Published on sam 15 juin 2013 in Nepomuk, (Comments)

The coding period of this year's Google Summer of Code starts this Monday, and I have just finished my exams. It is a good time to start working on my project, a Nepomuk query parser.

When I learned that I was accepted as a GSoC student, I began defining a grammar that will be used to parse Nepomuk search queries. I sent several mails to the nepomuk mailing list, and received very good feedback.

Formality and User-Friendliness

My first mail described a very formal grammar, very much like the one used by the current parser, that uses a key:value syntax (for instance, reservation house hasTag:holidays). The first comments said that this was not user-friendly enough, and pointed me to alternative syntaxes. In fact, I had only a small idea of what would be user-friendly, so these examples greatly helped me.

I then proposed a small modification of my syntax. The first version was purely key:value based, and relied heavily on special characters, parenthesis, colons, operators, etc. The second version made most of these special characters optional, and allowed keys to span multiples words. sent_by:Me could then be replaced by sent by Me, a far more user-friendly syntax.

Simplifying the Parser

The problem with my second syntax is that it is fairly complex. It is a full formal grammar, with nested queries, and even with that the parser is unable to parse something that is not a sequence of key with spaces value statements. In English, nearly everything can be expressed with these kinds of sequences, but other languages in the world need to split the key around the value (if they have detached postfixes for instance), and even "sent last week to Jimmy" cannot be parsed, even if it is a simple rewording of "sent to Jimmy, sent last week".

After having discussed a bit with Vishesh Handa, my mentor, I began thinking about how a parser could handle these kinds of weird queries. Vishesh also told me that I do not need to keep the new syntax compatible with the old one, so I can simplify my reflection.
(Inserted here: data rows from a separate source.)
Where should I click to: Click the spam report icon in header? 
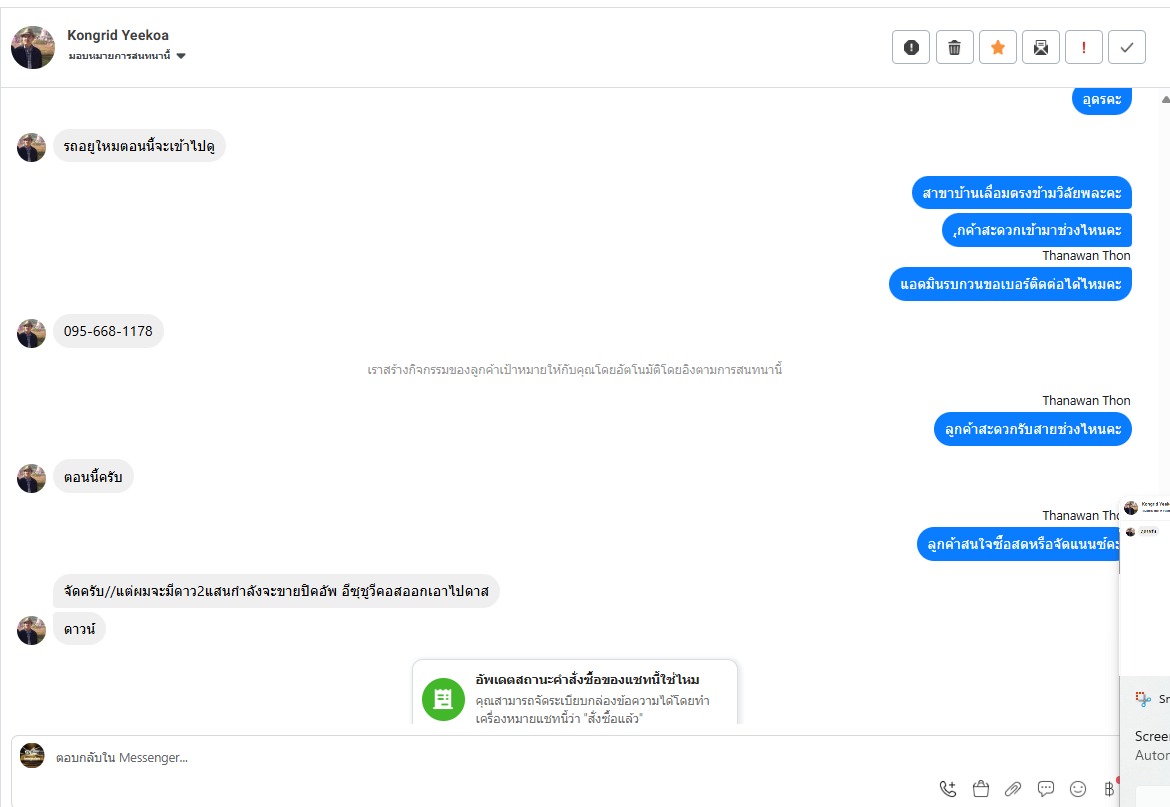[910, 48]
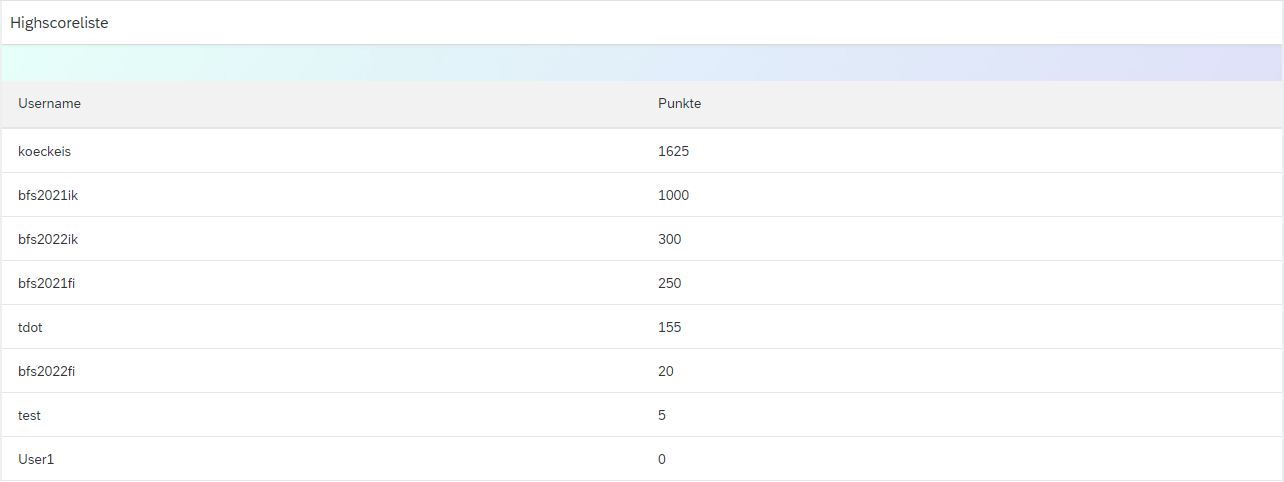The height and width of the screenshot is (482, 1284).
Task: Click the 20 points cell
Action: [665, 371]
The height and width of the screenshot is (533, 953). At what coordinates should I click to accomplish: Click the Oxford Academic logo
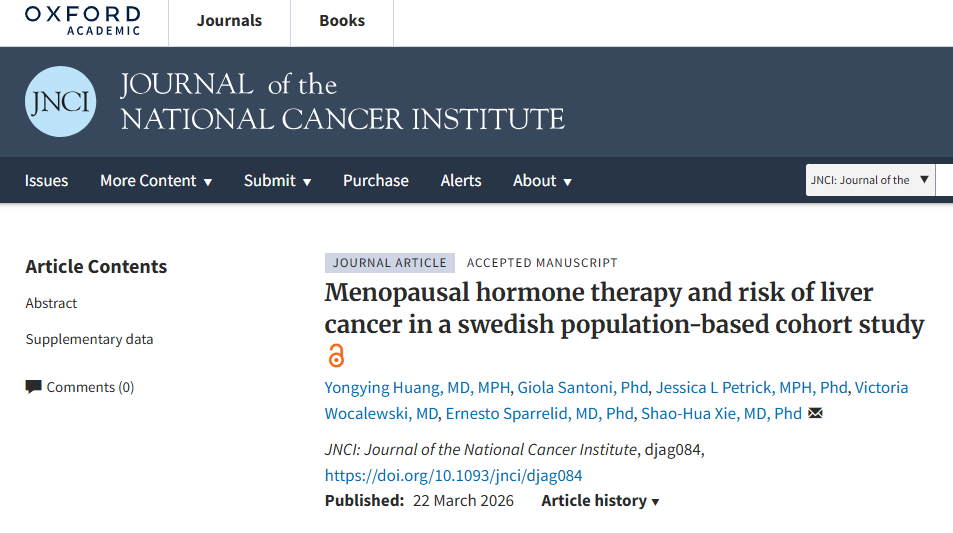click(x=82, y=20)
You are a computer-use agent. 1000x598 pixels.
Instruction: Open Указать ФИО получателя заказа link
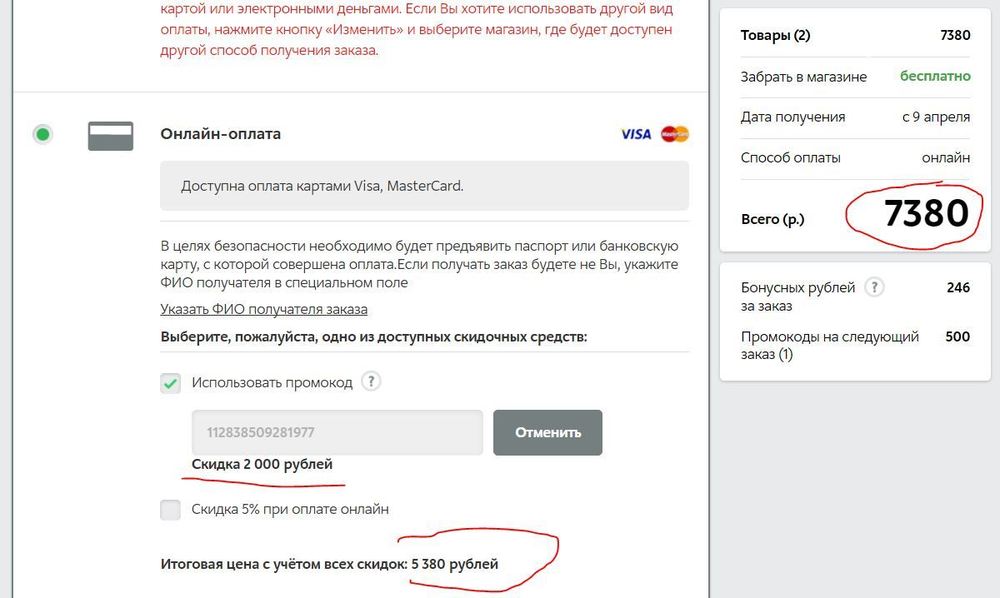coord(263,309)
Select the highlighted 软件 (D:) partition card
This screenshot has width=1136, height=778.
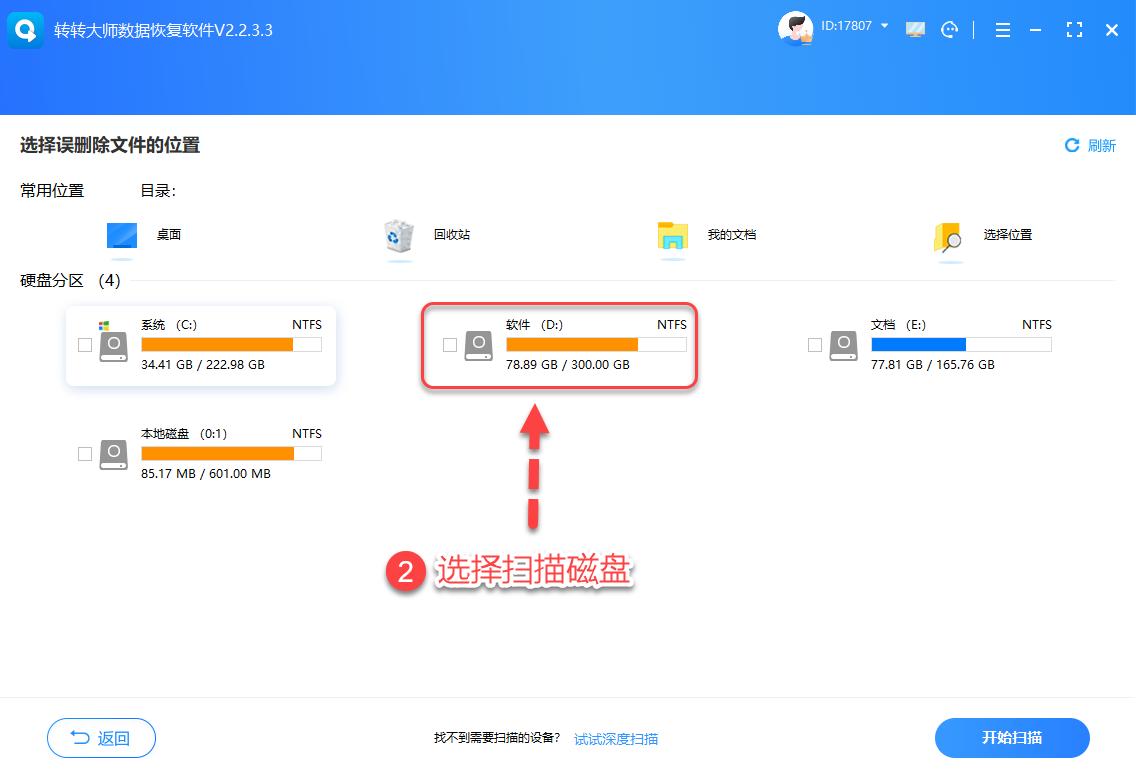pos(560,345)
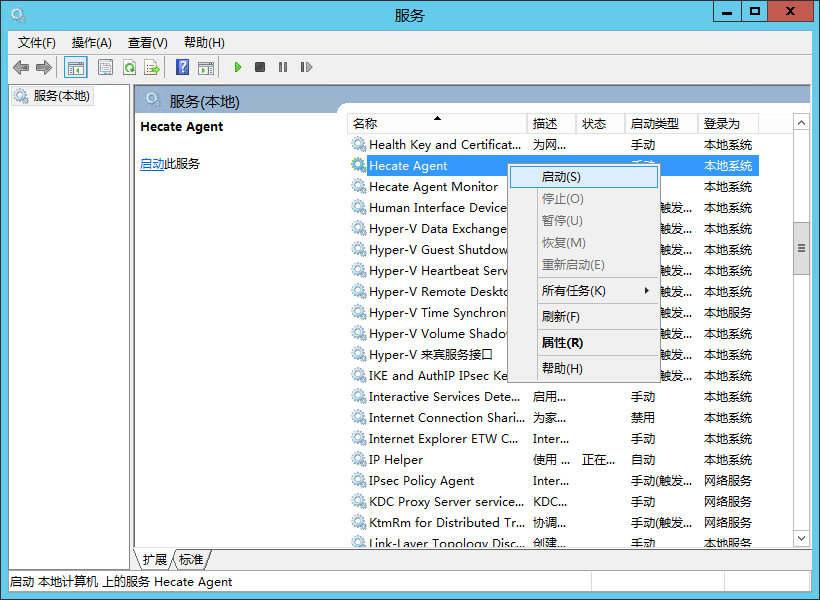This screenshot has height=600, width=820.
Task: Click the scroll-up arrow of the services list
Action: click(801, 122)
Before being accepted as a GSoC student, I developed a small library that parses human-entered date-times. "first Monday of next month" will be parsed to the date of the first Monday of next month. This "parser" is not really one following the strict definition of the term. The date-time is not parsed from left to right (from start to finish), but information is cherry-picked. Rules say for instance that "first X", where X is a day, sets the day of the current period to 0. "next X" is also a rules, and here is responsible for incrementing the month number.
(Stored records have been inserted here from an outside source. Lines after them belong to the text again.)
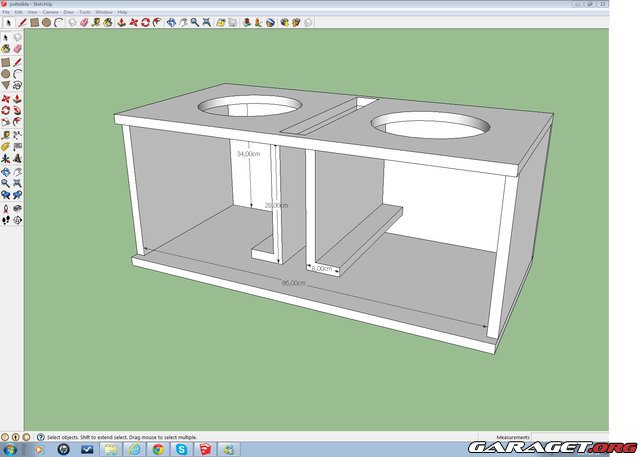Open the File menu
The width and height of the screenshot is (640, 457).
(x=7, y=12)
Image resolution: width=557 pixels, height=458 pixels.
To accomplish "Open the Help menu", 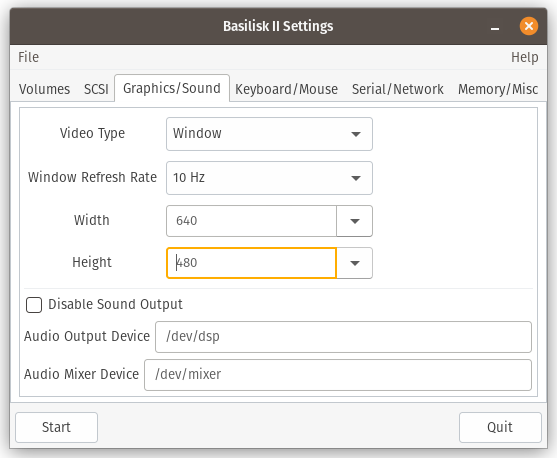I will 524,57.
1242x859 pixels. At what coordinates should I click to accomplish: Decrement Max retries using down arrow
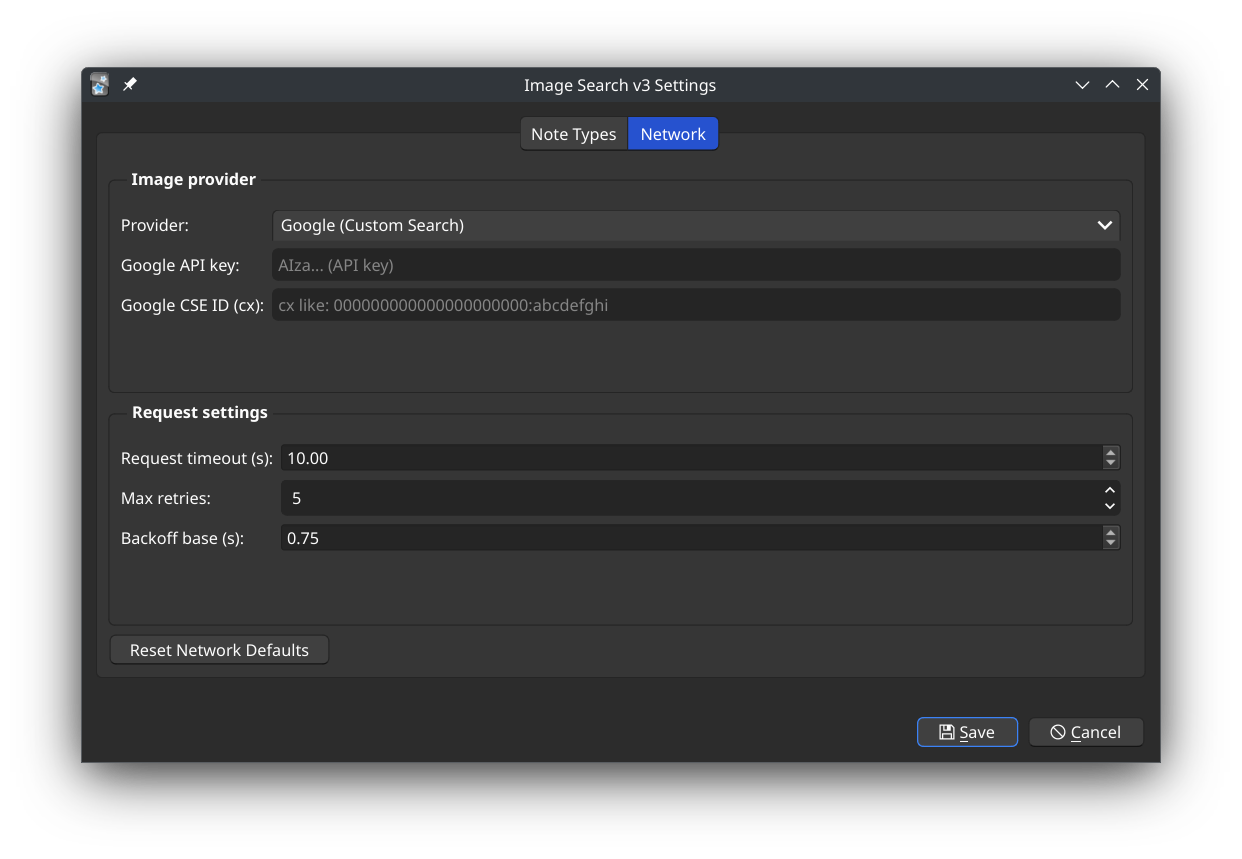1110,506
This approach is not very formal, but allows rules to be written independently of the parser. The parser ceases to be a parser and becomes a scripting environment. In fact, the human date-time parser used per-locale XML files and relied on KDE's KCalendarSystem class.

For the Nepomuk query parser, I plan to use an approach like this, but a bit enhanced. The idea of rules is kept, but rules become more powerful and less painful to translate.

Architecture of the Parser

I will explain the general architecture of the parser using an example query made of words, English-specific constructs and key/value pairs:

1
e-mails sent by Jimmy, containing "hot dogs", and received before June 13

Don't be afraid of this query, the plain list of keywords is also recognized by the parser.

The first step is the splitting of the query into words. The split is operated at every character for which QChar::isSpace returns true. Normally, this covers every spacing character for every language handled by the Unicode character set.

When the words are split, the parser uses them to build a list of Nepomuk2::Query::LiteralTerms. This list can be used to search for documents by keywords. The next passes are only here in order to improve the search results, and also to change the simple literal values into something more precise, that can be used for auto-completion when needed.

1
(e-mails) (sent) (by) (Jimmy) (,) (containing) (hot dogs) (and) (received) (before) (June) (13)

The first pass transforms string constants into constants of a more suitable type. For instance, "13" is converted to 13 (the integer), "3.14" becomes a double, "2MB" becomes 2.000.000, and finally "2MiB" is converted to 2.097.152.

1
(e-mails) (sent) (by) (Jimmy) (,) (containing) (hot dogs) (and) (received) (before) (June) (int:13)

Another pass that I have already implemented is what I call type hints. If you have a generic search interface (like KRunner or the equivalent in Plasma Active), the queries entered in them can concern any data indexed on the computer, like files, e-mails, photos, etc. Even if we only think about Dolphin, Nepomuk knows that a file is not only a file, but a document, a picture, a movie, etc. This second pass recognizes type hints in the query and transforms them into filters on the document type.

1
(ResourceType=nmo:Email) (sent) (by) (Jimmy) (,) (containing) (hot dogs) (and) (received) (before) (June) (int:13)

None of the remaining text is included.